Lock it then disconnect the battery?


----------



## Stanner (Aug 17, 2006)

The simple answer is "You can't" someone about 10 years ago thought it would be a good idea to do away with those troublesome manual lock that toerags could open with a bit of wire.
So in came electric only locks as that same bright person didn't realise that batteries can go "flat".

About that time I was working at a car storage yard (the big one you can see just where the A.1 (M) joins the A.14) and we had a brand new Peugeot 307 with a flat battery arrive on a transporter we rolled it off and into a space and went to lock it - but how?

In the end we had to connect some jump leads and lock it, then someone (not me) forgot to leave the bonnet unlatched. :roll: 

It may still be there for all I know. :lol:


----------



## cabby (May 14, 2005)

Can you not manually lock the leisure door from inside then exit via the front doors. Rather than disconnecting the battery for charging, have you thought about an isolator fitted to the battery instead.

cabby


----------



## aps1 (Apr 27, 2009)

Surely its the same (well almost) as locking yourself out of the vehicle, but this time take the key with you !

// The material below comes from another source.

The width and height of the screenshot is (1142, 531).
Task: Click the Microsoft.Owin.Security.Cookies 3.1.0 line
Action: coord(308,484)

lock the van with the key fob.
unlock the back door, and open it.
lock doors on the key fob.
when you've finished in the van close the back door (with keys out side)
vehicle locked and secure.

Adrian


----------



## Sideways86 (Feb 25, 2009)

Lock the cab doors with central locking, manually unlock the habitation door, go in disconnect battery, back out habitation door and manually lock it

hey presto!


----------



## tugboat (Sep 14, 2013)

OP said the hab door doesn't have a keyhole! :roll:


----------



## Sideways86 (Feb 25, 2009)

Tugboat take another look please!


----------



## Sideways86 (Feb 25, 2009)

Side and driver's door have keyholes but the passenger door doesn't


----------



## tugboat (Sep 14, 2013)

Oops, sorry, misunderstood, saltwater mouthwash impending!


----------



## Sideways86 (Feb 25, 2009)

tugboat said:


> Oops, sorry, misunderstood, saltwater mouthwash impending!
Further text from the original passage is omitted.